The cover of issue #52 is one of the most well-known pieces of Image Comics history. The book features two of the superheroes from the same imprint, Spawn and Savage Dragon, and their team-up was a big deal. It looks like the two characters are jumping off the page because their features are drawn to be bigger than they are.
8. Spawn #88
In the same way that superheroes like Batman have starred in Halloween-themed stories in the past, the hellspawn himself had to make a mark on the holiday as well. No. 88 is a Halloween issue, and it makes Spawn look scary. He hides in the shadows of an old tree, and there are black cats and pumpkins all around him, which makes him look like a scary ghost.
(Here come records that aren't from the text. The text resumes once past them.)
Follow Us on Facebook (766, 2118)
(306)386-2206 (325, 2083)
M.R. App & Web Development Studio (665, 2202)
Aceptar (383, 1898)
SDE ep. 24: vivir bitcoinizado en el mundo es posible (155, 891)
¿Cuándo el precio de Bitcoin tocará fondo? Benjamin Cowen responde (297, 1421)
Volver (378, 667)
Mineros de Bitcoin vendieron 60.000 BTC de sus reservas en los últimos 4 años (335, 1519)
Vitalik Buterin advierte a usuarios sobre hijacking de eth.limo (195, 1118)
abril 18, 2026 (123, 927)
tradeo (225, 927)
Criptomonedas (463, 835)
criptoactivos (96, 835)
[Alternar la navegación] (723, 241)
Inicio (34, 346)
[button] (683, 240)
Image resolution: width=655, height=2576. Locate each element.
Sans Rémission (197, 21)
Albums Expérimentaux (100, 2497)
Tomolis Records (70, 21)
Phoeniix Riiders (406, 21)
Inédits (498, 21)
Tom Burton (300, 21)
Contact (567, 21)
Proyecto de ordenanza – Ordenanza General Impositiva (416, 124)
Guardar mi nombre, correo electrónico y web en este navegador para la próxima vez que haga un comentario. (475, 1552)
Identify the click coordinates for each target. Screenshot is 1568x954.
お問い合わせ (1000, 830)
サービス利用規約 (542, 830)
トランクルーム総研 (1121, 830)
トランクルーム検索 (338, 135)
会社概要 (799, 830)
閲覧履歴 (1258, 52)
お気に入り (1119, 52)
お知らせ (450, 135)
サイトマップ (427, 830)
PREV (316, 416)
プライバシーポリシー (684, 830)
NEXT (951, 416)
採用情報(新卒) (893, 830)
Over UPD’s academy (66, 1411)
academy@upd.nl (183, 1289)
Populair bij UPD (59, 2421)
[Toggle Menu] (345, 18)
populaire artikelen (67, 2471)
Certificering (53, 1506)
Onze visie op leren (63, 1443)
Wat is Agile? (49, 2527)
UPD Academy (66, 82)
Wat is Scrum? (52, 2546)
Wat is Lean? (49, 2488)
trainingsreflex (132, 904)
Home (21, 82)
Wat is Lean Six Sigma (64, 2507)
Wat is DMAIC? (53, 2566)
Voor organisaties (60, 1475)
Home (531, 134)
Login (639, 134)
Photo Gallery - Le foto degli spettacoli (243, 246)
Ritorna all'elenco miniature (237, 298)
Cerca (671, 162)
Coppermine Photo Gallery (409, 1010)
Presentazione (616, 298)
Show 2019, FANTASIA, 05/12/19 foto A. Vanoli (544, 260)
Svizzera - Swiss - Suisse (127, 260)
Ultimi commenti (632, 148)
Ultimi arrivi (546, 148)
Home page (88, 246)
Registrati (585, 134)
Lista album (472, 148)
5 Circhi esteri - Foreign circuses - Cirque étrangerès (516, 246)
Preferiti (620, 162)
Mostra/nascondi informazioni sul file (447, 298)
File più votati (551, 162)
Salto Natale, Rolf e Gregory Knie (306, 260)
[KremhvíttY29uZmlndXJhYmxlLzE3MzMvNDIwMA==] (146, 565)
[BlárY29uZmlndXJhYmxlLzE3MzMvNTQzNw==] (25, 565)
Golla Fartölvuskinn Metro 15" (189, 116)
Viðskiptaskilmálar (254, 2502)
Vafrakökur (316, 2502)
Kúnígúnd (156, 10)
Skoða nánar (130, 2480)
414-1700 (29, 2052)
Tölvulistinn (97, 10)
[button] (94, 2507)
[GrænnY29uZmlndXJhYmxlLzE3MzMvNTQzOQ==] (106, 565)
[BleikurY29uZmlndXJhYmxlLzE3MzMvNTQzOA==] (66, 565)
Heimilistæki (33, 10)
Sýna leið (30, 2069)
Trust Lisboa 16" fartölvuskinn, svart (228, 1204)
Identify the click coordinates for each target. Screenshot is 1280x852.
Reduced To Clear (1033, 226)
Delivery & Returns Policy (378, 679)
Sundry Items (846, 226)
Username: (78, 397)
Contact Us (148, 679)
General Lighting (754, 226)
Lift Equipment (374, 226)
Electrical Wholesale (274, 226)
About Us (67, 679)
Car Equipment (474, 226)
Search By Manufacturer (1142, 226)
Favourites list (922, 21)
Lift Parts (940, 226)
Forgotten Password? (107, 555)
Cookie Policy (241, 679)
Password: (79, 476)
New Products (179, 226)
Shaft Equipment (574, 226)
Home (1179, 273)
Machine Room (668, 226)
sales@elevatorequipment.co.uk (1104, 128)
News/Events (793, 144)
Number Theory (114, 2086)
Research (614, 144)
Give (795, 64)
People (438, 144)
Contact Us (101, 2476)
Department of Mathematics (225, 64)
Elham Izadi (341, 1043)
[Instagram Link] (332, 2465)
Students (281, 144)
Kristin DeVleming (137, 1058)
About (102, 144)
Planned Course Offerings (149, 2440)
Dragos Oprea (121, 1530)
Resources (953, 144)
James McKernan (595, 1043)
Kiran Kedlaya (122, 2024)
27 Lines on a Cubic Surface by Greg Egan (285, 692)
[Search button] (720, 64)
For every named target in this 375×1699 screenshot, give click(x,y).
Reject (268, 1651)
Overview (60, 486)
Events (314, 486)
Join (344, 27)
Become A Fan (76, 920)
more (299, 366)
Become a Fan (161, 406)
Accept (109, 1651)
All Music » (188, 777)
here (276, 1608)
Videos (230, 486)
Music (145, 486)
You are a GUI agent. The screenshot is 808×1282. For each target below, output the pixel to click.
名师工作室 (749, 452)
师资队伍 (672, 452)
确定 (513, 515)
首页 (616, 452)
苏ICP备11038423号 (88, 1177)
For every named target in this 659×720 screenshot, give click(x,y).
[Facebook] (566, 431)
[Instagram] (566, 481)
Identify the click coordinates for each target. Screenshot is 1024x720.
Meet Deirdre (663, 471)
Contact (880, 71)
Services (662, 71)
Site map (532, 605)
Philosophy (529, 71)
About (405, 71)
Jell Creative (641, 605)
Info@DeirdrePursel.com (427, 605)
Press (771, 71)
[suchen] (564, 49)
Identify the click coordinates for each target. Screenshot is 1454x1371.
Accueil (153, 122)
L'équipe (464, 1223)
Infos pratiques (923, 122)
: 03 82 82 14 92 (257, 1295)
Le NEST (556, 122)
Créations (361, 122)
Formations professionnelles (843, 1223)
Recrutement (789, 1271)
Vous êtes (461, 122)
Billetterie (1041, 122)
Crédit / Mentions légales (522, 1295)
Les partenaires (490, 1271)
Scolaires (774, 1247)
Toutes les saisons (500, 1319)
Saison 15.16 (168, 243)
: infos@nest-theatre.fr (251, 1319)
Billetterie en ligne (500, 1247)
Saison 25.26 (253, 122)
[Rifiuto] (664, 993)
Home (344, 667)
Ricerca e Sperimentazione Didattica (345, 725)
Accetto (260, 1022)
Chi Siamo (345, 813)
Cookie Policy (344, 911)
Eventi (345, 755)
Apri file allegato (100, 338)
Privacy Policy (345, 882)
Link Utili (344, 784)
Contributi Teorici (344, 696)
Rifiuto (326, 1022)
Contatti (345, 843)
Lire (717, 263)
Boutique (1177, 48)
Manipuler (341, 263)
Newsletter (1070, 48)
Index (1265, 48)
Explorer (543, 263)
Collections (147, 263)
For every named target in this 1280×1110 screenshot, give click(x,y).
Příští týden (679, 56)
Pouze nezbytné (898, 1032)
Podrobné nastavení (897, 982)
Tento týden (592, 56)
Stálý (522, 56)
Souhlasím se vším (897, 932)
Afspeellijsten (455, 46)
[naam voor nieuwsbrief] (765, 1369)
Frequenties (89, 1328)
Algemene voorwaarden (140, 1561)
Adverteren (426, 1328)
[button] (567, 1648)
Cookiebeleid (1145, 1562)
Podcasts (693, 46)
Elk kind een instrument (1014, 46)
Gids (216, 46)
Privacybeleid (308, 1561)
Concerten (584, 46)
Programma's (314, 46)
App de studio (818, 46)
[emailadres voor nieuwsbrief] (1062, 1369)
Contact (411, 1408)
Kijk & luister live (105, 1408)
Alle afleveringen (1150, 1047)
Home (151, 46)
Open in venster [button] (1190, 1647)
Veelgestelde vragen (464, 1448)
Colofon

The cover is the best because it has a flowing, almost ghostly look to it, which makes it work best. When you look at Spawn, you can see how his clothes move with the wind, and he blends in with the night. His glowing green eyes are the only thing that makes him stand out from the rest of the picture. They look like the eerie glow of the black cat’s eyes that are at the bottom of the frame.
9. Spawn #56
At its core, Spawn is a horror show with a lot of action thrown on top. As scary as it is to think about Spawn and his troubled soul, but the villains he would often defeat were some of the scariest comic book villains ever! Issue #56 has an image that gets more scary the more the reader looks at it.
They start to notice that someone is slumped down in this picture. The figure’s teethy smile and crossed-out eyes start to stand out to the reader, too. The setting is clear when the reader sees that the figure is chained up in a prison cell that is lit by moonlight through a window. Because this was such a weird show, Spawn looks down at the same scene that the reader is seeing. His eyes shine brightly through the observation slat.